Datasets to partition data

Partitioning is dividing your configuration data into subsets, each representing a logical group of configuration items (CIs) and relationships. In BMC Helix CMDB, these partitions are called datasets. The same real-world object or relationship can be represented by instances in more than one dataset. For example, different discovery applications can create CI and relationship instances in different datasets. You can later merge those instances into a single production dataset.

This is important for the goal of verifying and correcting configuration records against the infrastructure. You can create one dataset representing your intended configuration, then use a discovery application to create another dataset representing your actual configuration, and verify the former against the latter.

BMC datasets in BMC Helix CMDB

This section describes the default datasets provided by BMC Helix CMDB, BMC Helix ITSM: Asset Management, and BMC Discovery products. If you use a non-BMC Discovery product, use Atrium Integratorto import its data.
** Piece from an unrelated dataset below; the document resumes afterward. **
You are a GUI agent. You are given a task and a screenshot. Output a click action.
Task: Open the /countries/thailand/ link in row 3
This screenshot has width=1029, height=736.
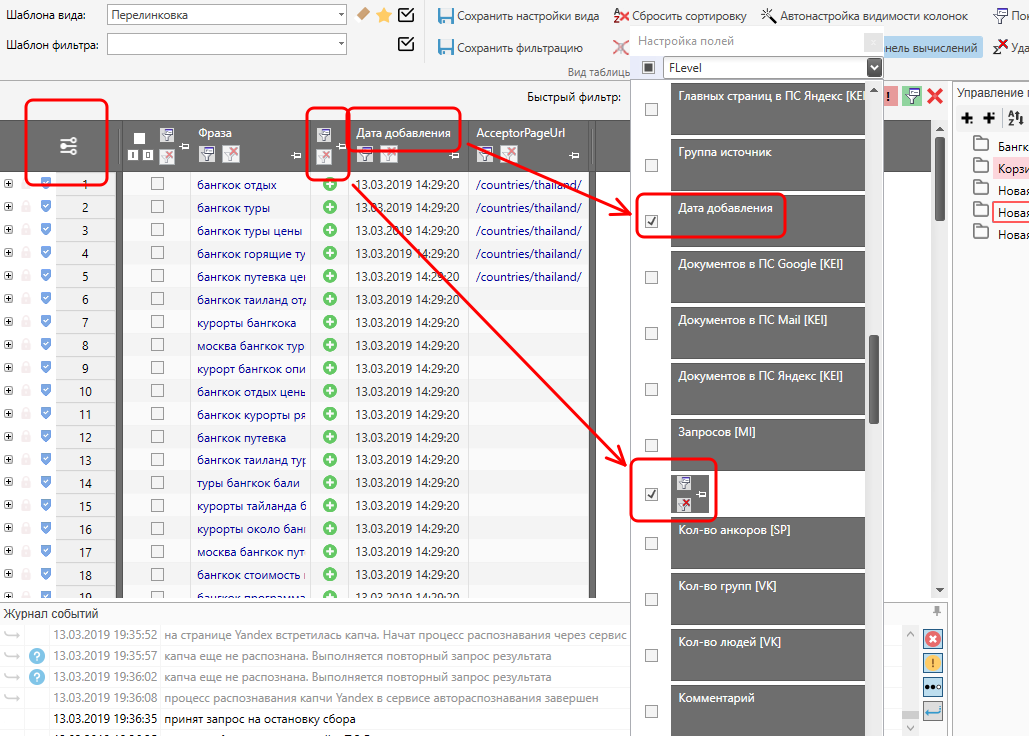[528, 231]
Default BMC Helix CMDB datasets used by BMC Discovery products

Scenario: How Calbro Services partitions data into datasets

Scenario

Calbro Services needs to discover various hardware and software, bring relevant information from the payroll services, compare this data and put preferred pieces of information in the production dataset.

Calbro Services uses the BMC BladeLogic Client Automation product to discover the desktop and laptop computer systems, (including hardware and software) used by Calbro Services employees. This information is stored in the BMC Configuration Import dataset of BMC Helix CMDB.

Calbro Services also uses BMC Discovery to discover information about the servers, software, and other devices used to deliver banking information to Calbro Services customers. This data is stored in the BMC.ADDM dataset.

Lastly, Calbro Services uses a third-party discovery tool to collect information about the equipment that supports the corporate payroll services. Calbro Services uses Atrium Integrator to bring relevant data from the payroll database into BMC Helix CMDB. The administrator creates a new dataset named Calbro Payroll specifically for this information.

Because some of the instances in these different datasets might represent the same real-world CIs, the administrator configures BMC Helix CMDB reconciliation jobs to compare those datasets against each other and put the preferred pieces of information in the production BMC Asset dataset.

Overlay datasets in BMC Helix CMDB

BMC Helix CMDB offers overlay datasets, which enable you to:

Make changes in a separate partition without overwriting your production data.
See your changes in context with the unchanged portions of your data.
Avoid duplicating your entire production dataset.
Create multiple overlay datasets that reuse one set of reconciliation definitions for merging each into the production dataset.

Warning

Overlay dataset functionality applies only to BMC Helix CMDB API clients. If you use the BMC Atrium Core Console or the class forms to view or modify instances in an overlay dataset, you receive unpredictable results and can compromise data integrity.

How overlays work

When you create an overlay dataset, you must specify an existing regular dataset for it to overlay. Although an overlay dataset starts out empty like any other dataset, any request for an instance in the overlay dataset passes through the overlay dataset and returns that instance from the underlying dataset.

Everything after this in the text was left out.